Throughout this week, Thompson will work closely with Feagin to hone the proposed routine and build rapport, as much as he can in a few days, with students he doesn't know. To help quickly develop a relationship, when band members arrived Monday at their hotel, there was Thompson shaking hands with fellow students, introducing himself and chatting with them.
"Nobody told him to do that," Feagin said. "But that's exactly what he should do. He's that guy that's not afraid. He's a great face for us."

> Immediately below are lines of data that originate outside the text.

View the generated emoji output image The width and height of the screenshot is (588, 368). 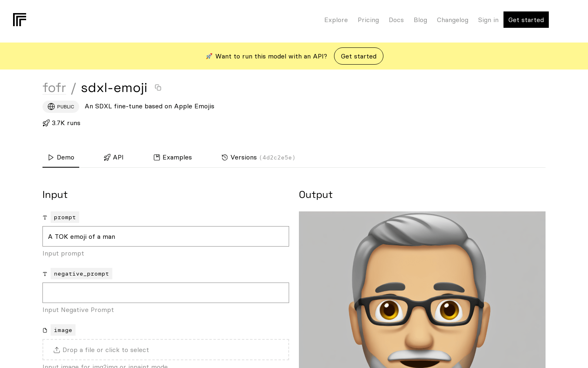click(422, 289)
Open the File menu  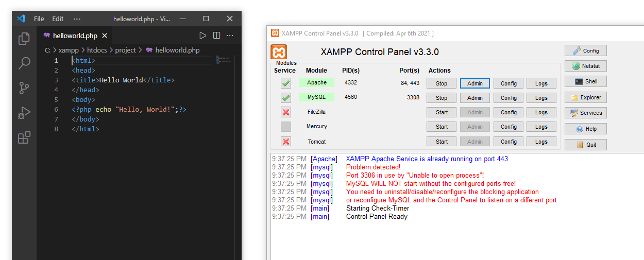pyautogui.click(x=39, y=19)
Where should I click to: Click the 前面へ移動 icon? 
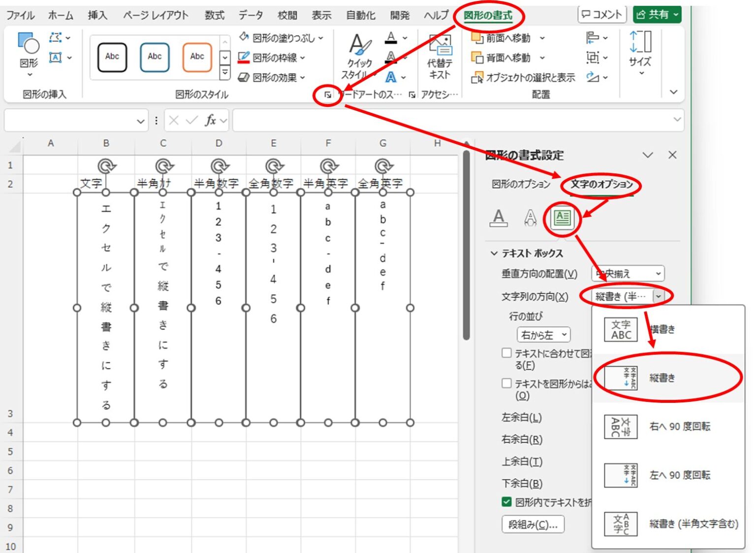coord(476,37)
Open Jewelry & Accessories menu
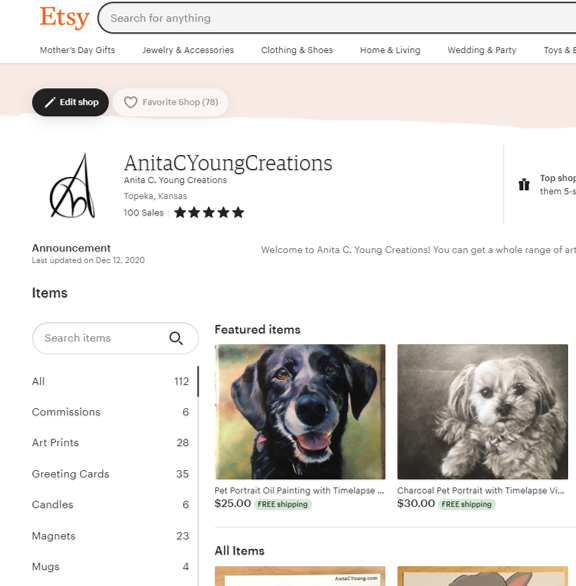Screen dimensions: 576x586 coord(188,50)
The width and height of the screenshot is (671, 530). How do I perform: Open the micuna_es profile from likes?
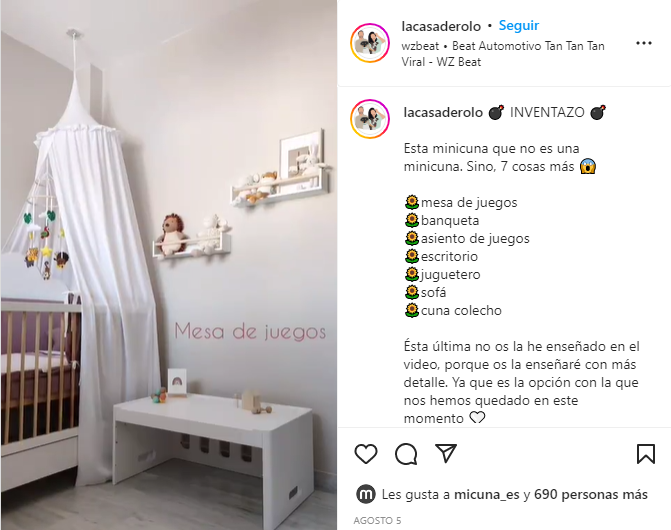[x=487, y=494]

Thompson attributes much of his success in band, both as a player and as the drum major for Miami Sunset the last two years, to his JROTC experience. He said the program continually pushes him out of his comfort zone, forcing him to think critically, make quick decisions and understand the consequences of those decisions.
Thompson joined JROTC as a sophomore, though he had considered being part of the program for sometime previous to that. He just couldn't fit it into his schedule.
So when he had a free elective open, he took advantage. More than anything, he said, he wanted to better himself as a leader.
Thompson quickly became engrained in the program, becoming part of the drill team and color guard and volunteering in various community projects.
His success and knack for leading others was so evident to Santini that he wanted to make Thompson the Cadet battalion commander this year. But he said he couldn't because of Thompson's demands of being the high school band's drum major.
Thompson, who's considering a Senior ROTC scholarship, plans to attend the University of Miami after graduation and major in nursing. He had decided against medical school and becoming a physician because he said medical school is too long, and he wants to be in a position more quickly to help people.
As for Saturday's All-American Bowl performance, Thompson admits the buildup to show time will be nerve-wracking. But he's confident the exhibition will be solid.
"They're the best in the nation," he said of his All-American teammates. "The only thing I have to do is make sure I'm ready. If I'm ready and confident, I have the mindset that nothing will go awry once the performance comes."